No, this is not a political statement but a review of Kim Stanley Robinson’s Mars novels (Red Mars, Green Mars, Blue Mars) … see? They go from Red to Blue. And since these were published from 1992- 1996, pre-date that whole silly red state/blue state thing, which is in itself wrong because red is the color of Marxism and what we currently consider red states are as far from Marxism as the color blue is, or was, until Tim Russert
thought he’d be cute in the 2000 election and switched the colors and for reasons I still don’t get, everyone has followed along. I mean, all you have to do is take a casual glance at Soviet flags
to see what red really stands for. But it may be appropriate here because Robinson’s Mars moves from a free and downright anarchic society in the first book to an unbelievably sophisticated (and unrealistic) communo-socialist-capitalist-barter system in the last one. Red to Blue. Get it?

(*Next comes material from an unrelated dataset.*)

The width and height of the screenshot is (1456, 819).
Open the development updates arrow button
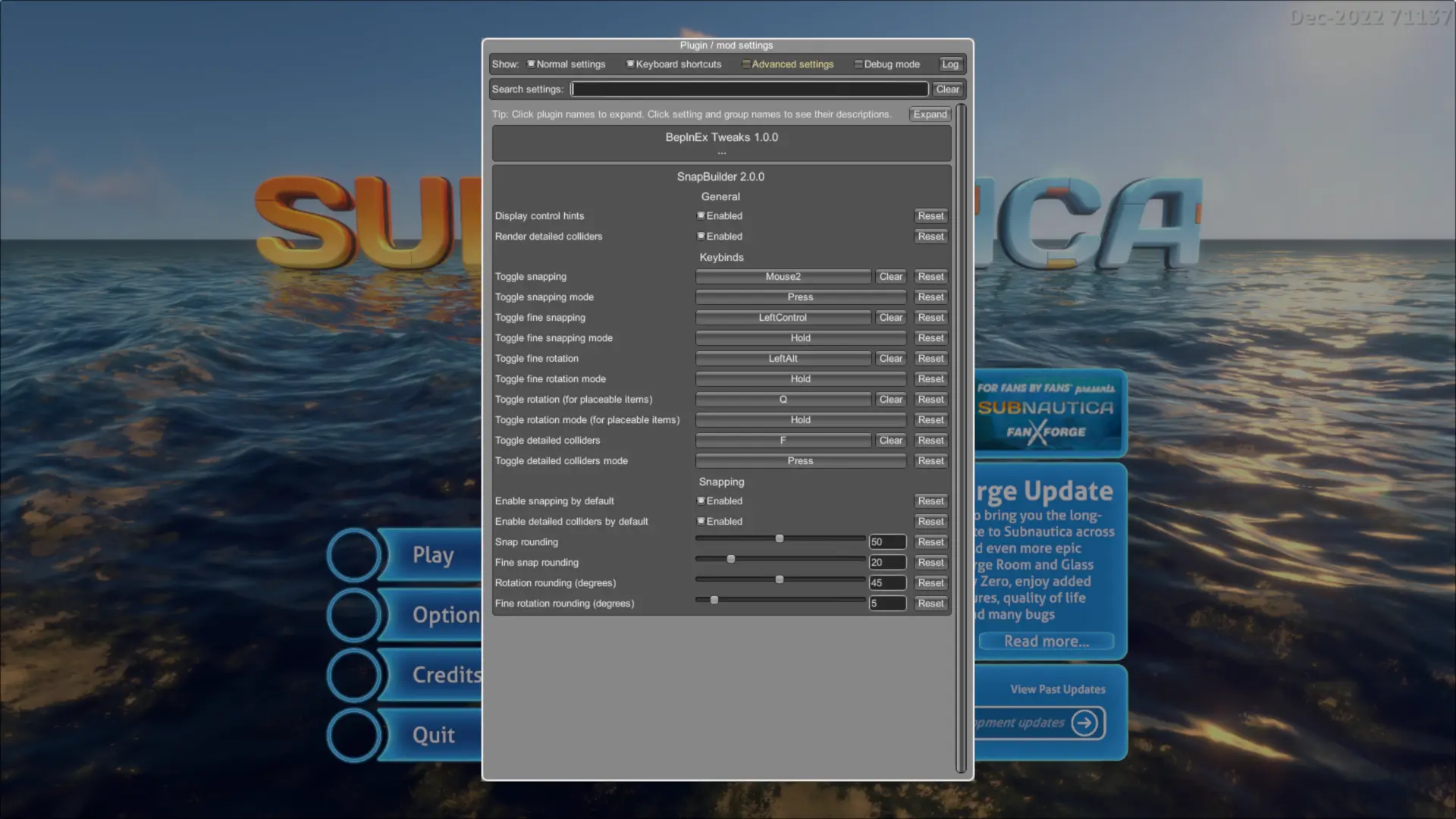pos(1084,723)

The story itself is fairly straightforward: Earth selects 100 people (dubbed the First Hundred. Catchy) to colonize Mars and, from their arrival to about 200 years later, Mars is turned from an arid, dead, frozen hell into somewhat of a nice place, say Alaska in the summertime. Replete with polar bears. No seriously; Ann Clayborne, one of the highlighted characters who manages to survive through all three novels, gets chased by a polar bear while hiking the outback. There are about ten highlighted First Hundred characters, from John Boone, the first man on Mars, to Hiroko Ai, a ghostly highly influential non-presence from Green Mars on (but hold on, she’s actually everywhere. Even back on Earth), who bring the story along, from training in the Arctic to sailing on Martian seas. Then there are the children of the Hundred, decanted mostly from various in vitro tubes (with a few natural childbirth outliers here and there) and immigrants and later arrivals and spies and cops and paramilitaries all over the place who add their two cents but, mostly, it’s the story of these ten or so First Hundred, over a couple hundred years. Wait, what? Yeah, folks are living well past their shelf life, thanks to Martian science, which is science done on Mars, as opposed to done on Earth, which somehow becomes tainted and evil if it’s done on Earth, unlike the science on Mars, which is pure. Depending on your viewpoint.

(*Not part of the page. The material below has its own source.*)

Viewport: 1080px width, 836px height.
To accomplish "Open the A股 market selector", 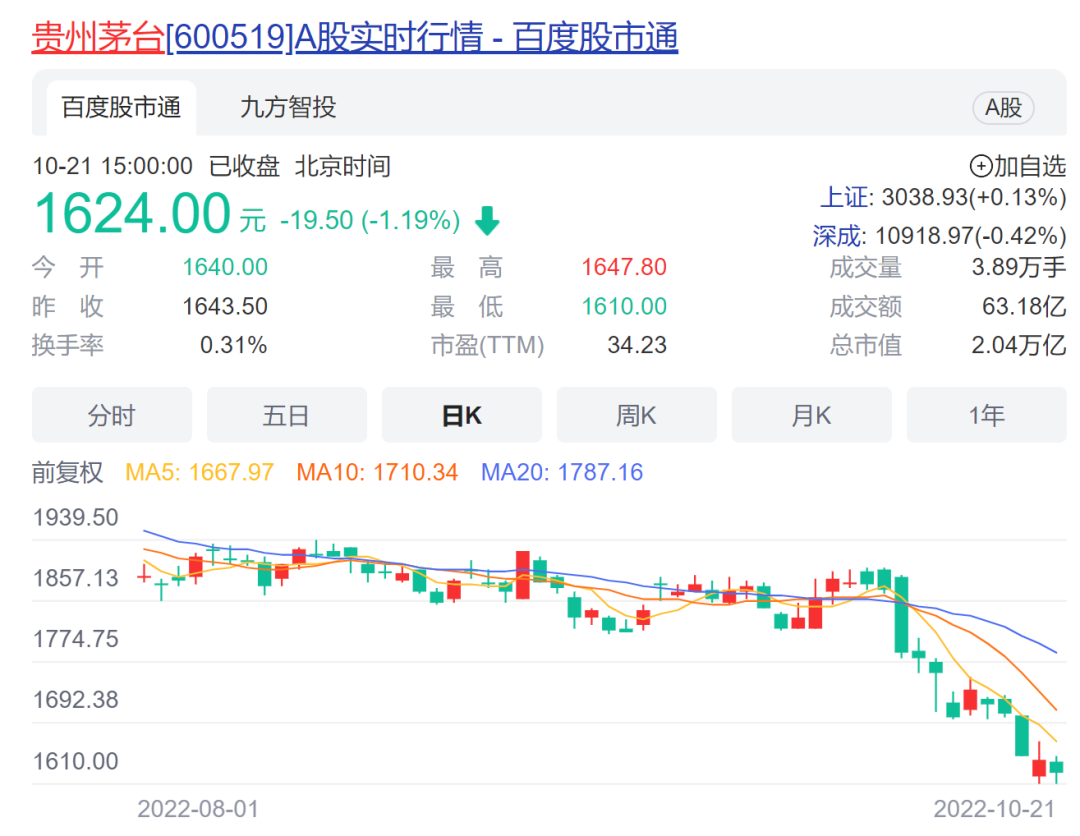I will (1003, 108).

And viewpoints are all over the place, from the ultra Reds to the ultra Greens, which also does not mean what is does today: the Reds are those who want to keep Mars untouched, therefore red, as opposed to the colonists who want to terraform into a more earth-like place, turning it green, so to speak. See? Those colors should be reversed, by today’s definitions. Which makes this somewhat of a confusing read, that is, if you try to apply today’s definitions to novels written 20 years ago. Which is revisionism. Which you should not do. Have to read a book in its context, not in modern parlance trying to impress someone with how sophisticated and with-it you are.
But I digress.
And digression is the watchword because, Holy, Hannah, does this trilogy range all over the place. Red Mars
begins at a festival 33 years after John Boone lands on Mars, and, after he is murdered during that festival, flashes all the way back to the Hundred’s selection and training and then launching of the first colony ship, the Ares (natch), and then landing and putting things together resulting in the first actual town, Underhill, and then we’re back to the point John is killed and then revolution. Which doesn’t go very well. See, it’s a little difficult to revolt against Earth when all they have to do is pop the bubble of your little town and let all that nice fresh oxygen out into the not so fresh Martian atmosphere. Which may be an incentive to green the place up so Earth can’t do that and then we are in Green Mars
with the terraforming going apace, except for the Reds who are willing to blow up and/or flood your town to keep Mars an arid, dead, frozen hell. Really? Really? And then Earth basically blows up and Mars becomes more of a liferaft than a science experiment and who do you think is going to win this argument? Ergo, Blue Mars.
It feels very much like we are taking the long way around, out past Jupiter and back, to get to Mars. This has much to do with Captain Digression, Mr Kim Stanley himself,
who simply cannot resist writing overlong descriptions of things that were better left on the editor’s floor, such as a painfully detailed exposition on lichens and fungus, which is far more about both topics than anyone actually wants to know, except the micro specialists involved. This is the problem when big-brained scientists write scifi, they are bent on (a) showing how much they know and (b) keeping their other big-brained colleagues from finding fault: “Aha, you said the lichen spyrogyra numnutsias grows at 25 Kelvin when in reality it can only grow at 26 Kelvin! So therefore you are an idiot and your book is invalid!” You know stuff like that, like everybody yelling at Ray Bradbury because he had the sunrise on Mars coming up at the wrong place. Or was it the sunset? Don’t know. Don’t care. It’s friggin’ fiction. Lighten up.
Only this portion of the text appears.